葛木神社では、一言主神、後醍醐天皇、楠木正成などを祀っていました。
葛木神社

葛木神社から転法輪寺までは200メートル程度しか離れていませんが、この間にも様々なものがあります。下の写真は「福石」。
福石

これは「宝剣塔」。
宝剣塔

これは「夫婦杉」。写真ではわかりにくいですが物凄い巨木です。
夫婦杉

転法輪寺に近づいてきました。道もそれらしい雰囲気になってきます。
転法輪寺の参道

転法輪寺の本堂横に直結している道があったので、そこから境内に入りました。写真に写っている建物が本堂です。
転法輪寺の本堂側面

本堂を正面から見るとこんな感じです。護摩壇とお不動さんの向こうに本堂、という配置になっています。
転法輪寺の本堂正面

このお不動さんの横には八重桜があるのですが、驚いたことにまさに満開でした。もう五月下旬なのに。金剛山の山頂と麓では温度差が10度あるとのことですが、その温度差のお陰でしょうか。
不動明王と桜

境内を一巡していきます。下の写真は「鎮宅さん」というそうで、家内安全の仏様だそうです。
鎮宅さん

これは金剛牛王(ごおう)。本尊の法起菩薩の化身で、人のために働き、人のためににっさいを捧げる姿を表現しているのだそうです。
金剛牛王

ここが行者堂。
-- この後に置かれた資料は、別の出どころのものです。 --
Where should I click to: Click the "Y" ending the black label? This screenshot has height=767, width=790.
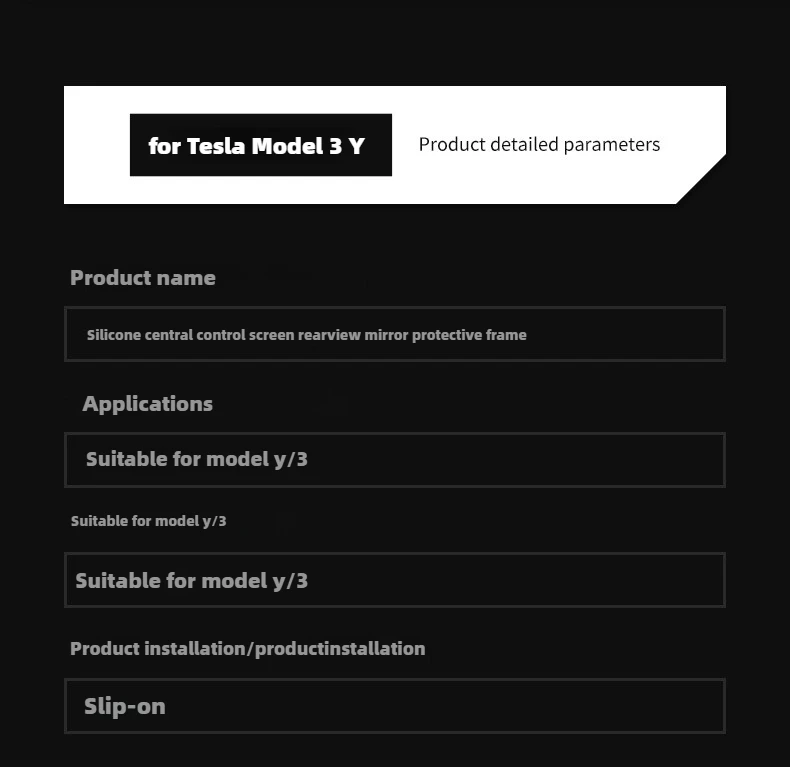point(357,146)
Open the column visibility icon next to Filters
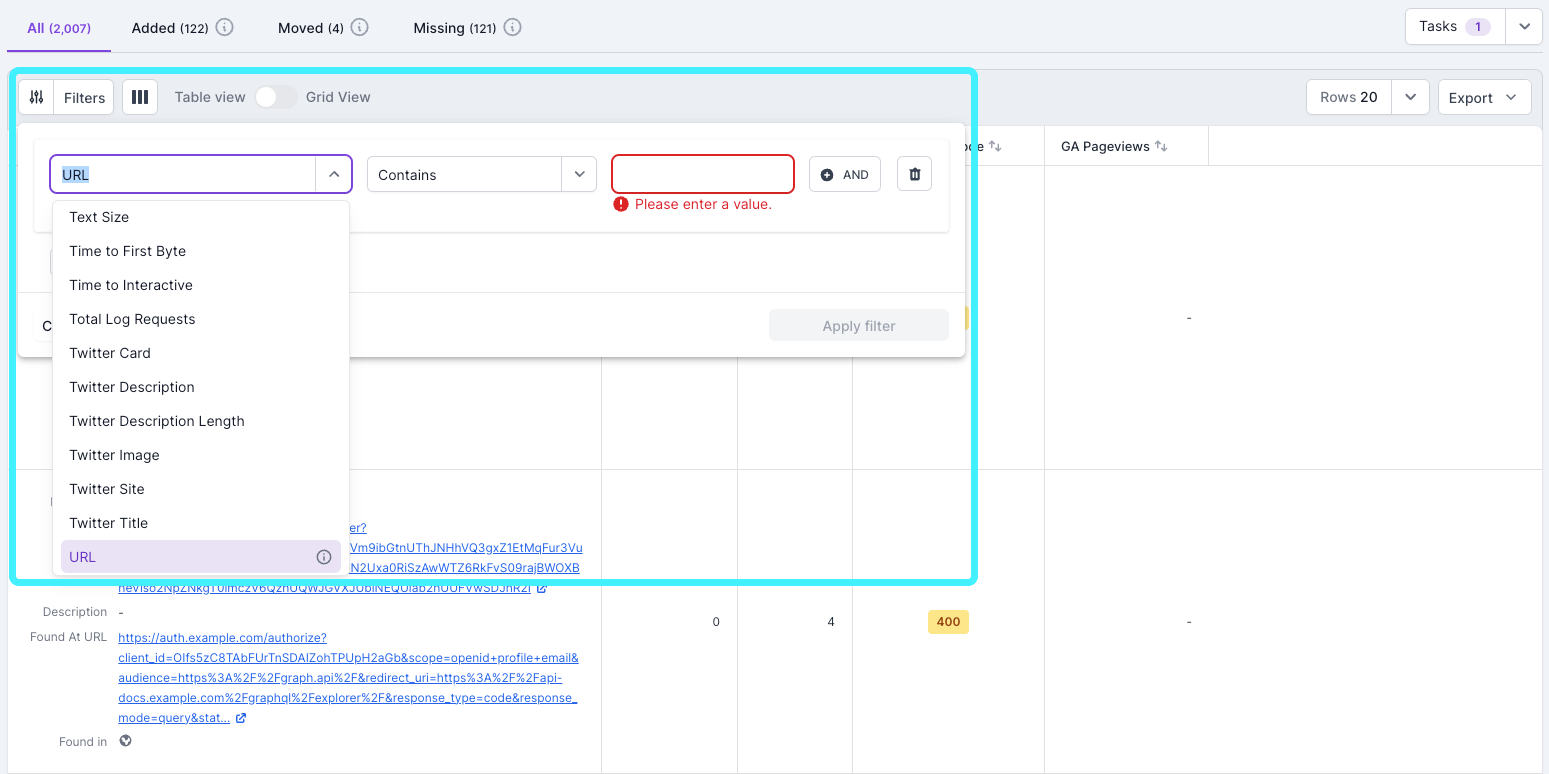Viewport: 1549px width, 774px height. [139, 96]
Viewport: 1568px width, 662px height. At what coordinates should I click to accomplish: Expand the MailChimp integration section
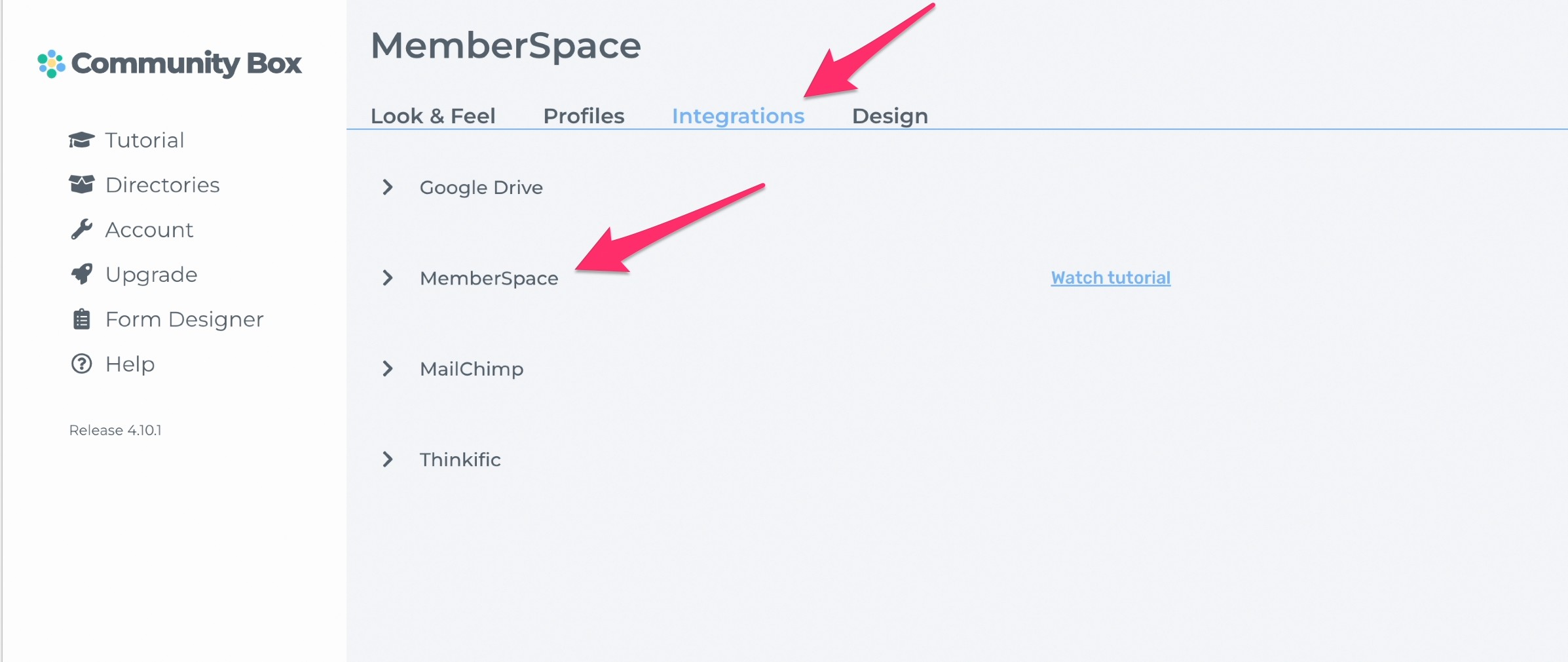coord(472,368)
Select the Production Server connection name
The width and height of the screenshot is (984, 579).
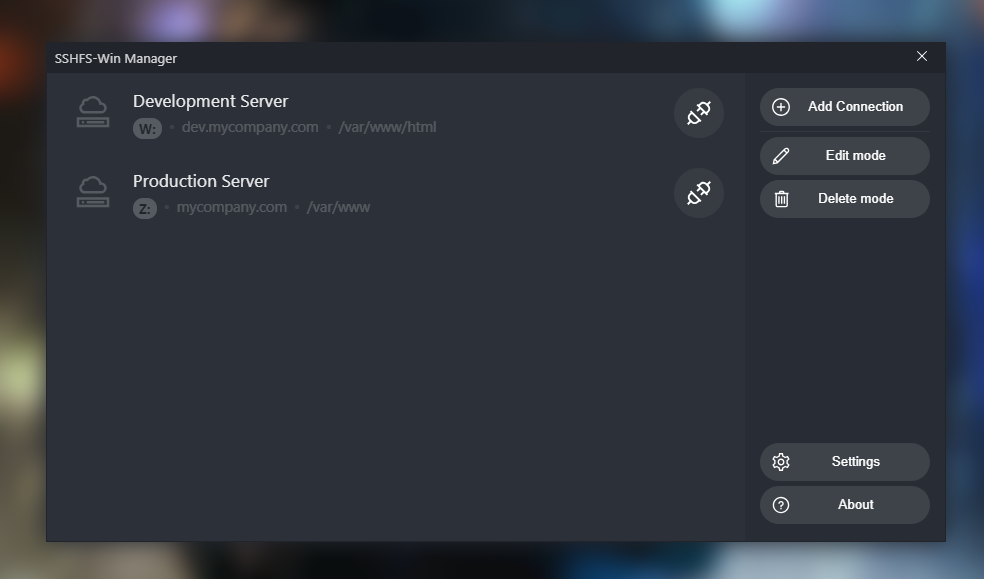pos(201,181)
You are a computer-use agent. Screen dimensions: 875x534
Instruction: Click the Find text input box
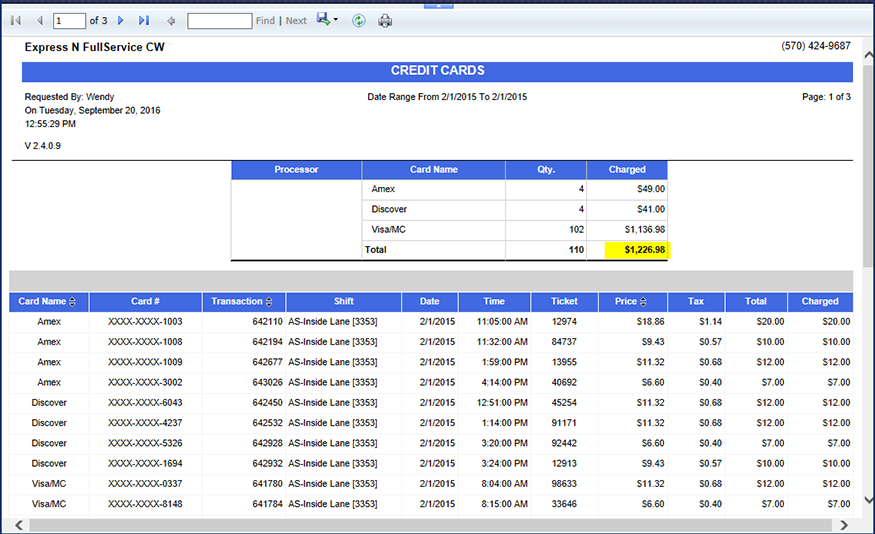(x=219, y=21)

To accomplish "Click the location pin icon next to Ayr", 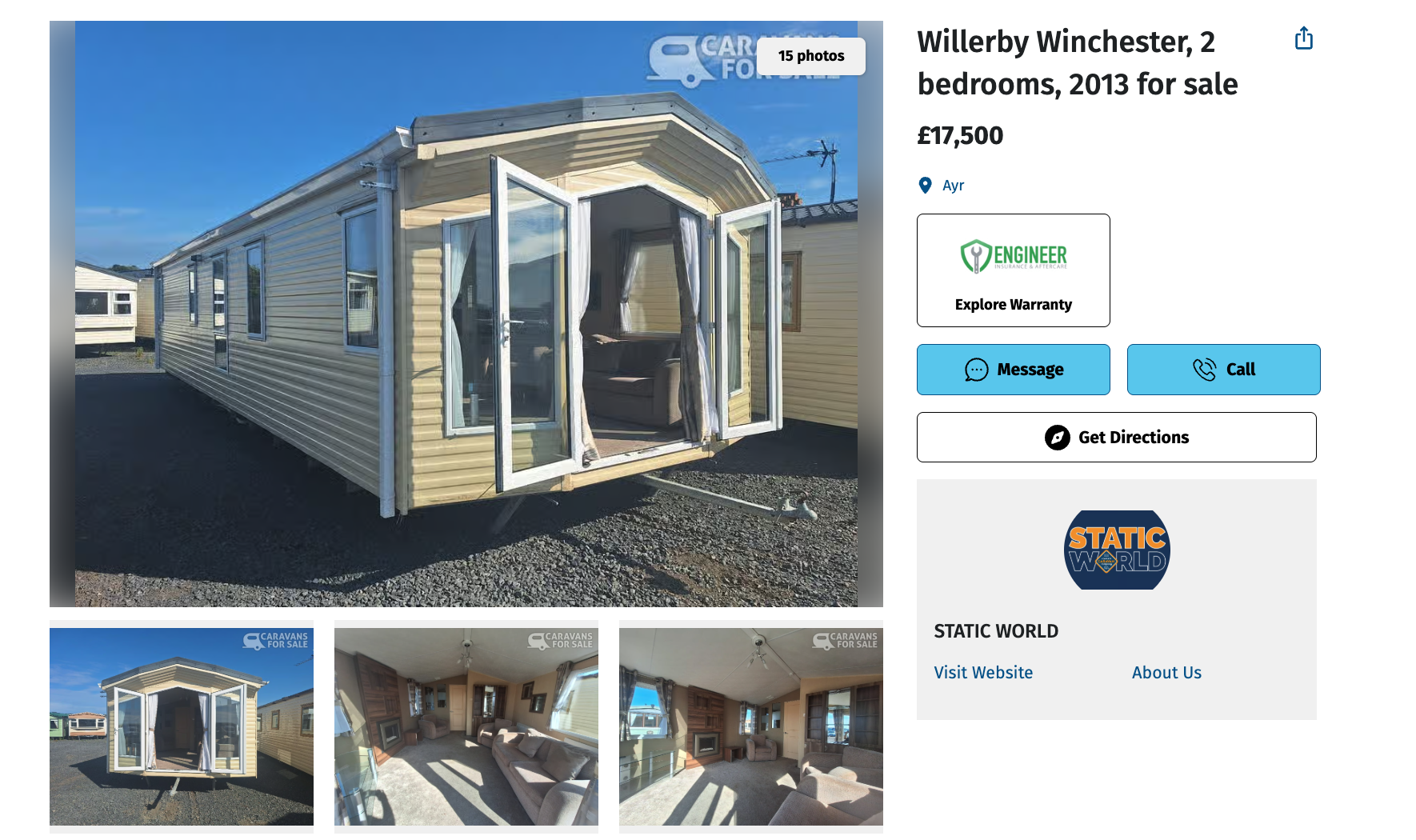I will pyautogui.click(x=925, y=186).
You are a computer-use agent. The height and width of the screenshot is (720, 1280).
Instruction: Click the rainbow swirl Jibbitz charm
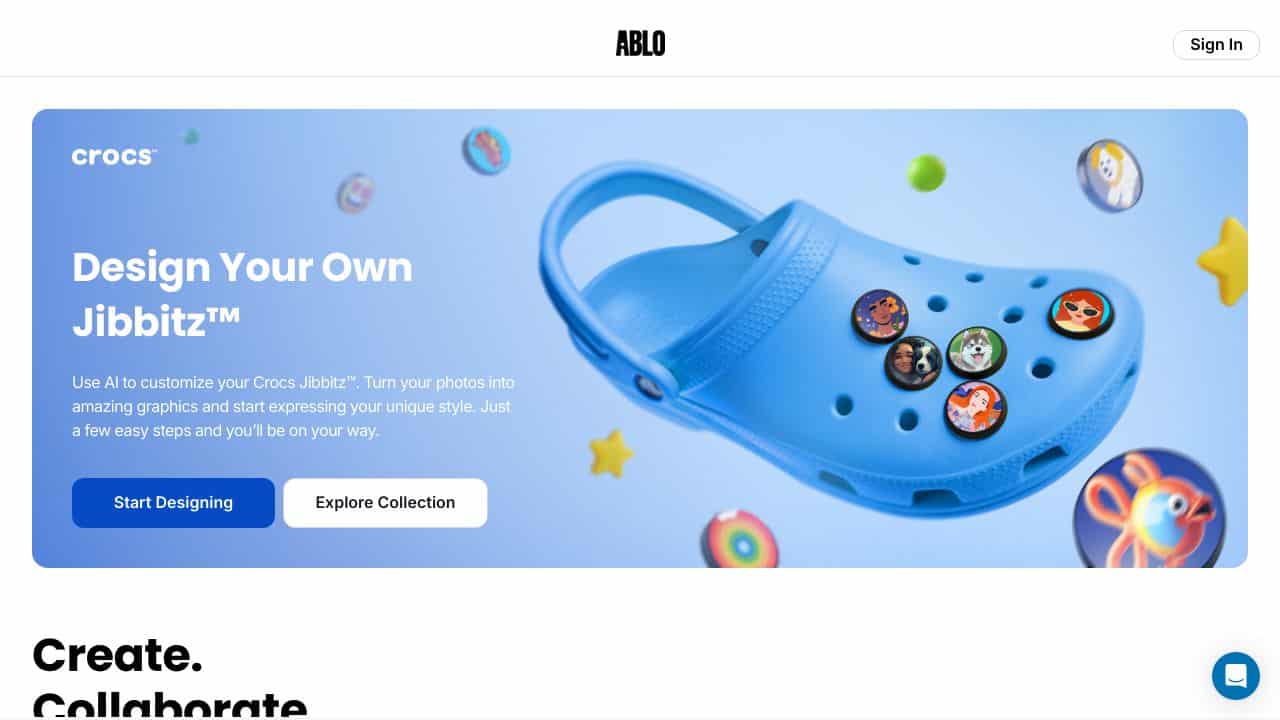(x=740, y=540)
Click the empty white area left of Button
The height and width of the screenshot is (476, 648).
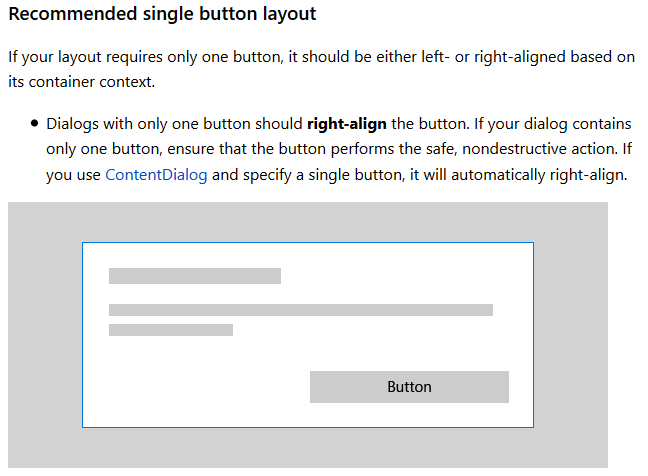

金剛山を開いた役行者を祀っています。
行者堂

転法輪寺では役行者のご朱印をいただきました。
金剛山 転法輪寺の朱印

さらに進んで金剛山頂へ。
金剛山頂

山頂には展望できる場所があります。
展望台

ここからの眺望(方向としては大阪湾を見おろす方向です)はまた格別でした。もやがかかっていなければ、手前に見える山並みのさらに向こうに、関空や、場合によっては淡路島まで見えるそうです。
山頂からの眺望

霊場紹介

名称
金剛山 転法輪寺(こんごうさん てんぽうりんじ)
宗派
真言宗醍醐派
所在地
奈良県御所市高天476(金剛山頂)
開基
役行者
創建
655年(天智4年)
本尊
法起菩薩
御詠歌
不明
縁起など
655年(天智4年)役行者が16歳の時、この山で修行中に法起菩薩を感得し、その姿を本尊に刻んで天法輪寺を創建し、鎮守として一言主神を祀った(現在の葛木神社)と伝わっているそうです。この山はもともと葛城山、高間山、高天山、葛城嶺などと呼ばれていたそうですが、転法輪寺の山号である「金剛山」が葛城山脈の最高峰を指すようになったそうです。江戸時代まで葛城修験道の中心として繁栄し、明治時代までは女人禁制だったといいます。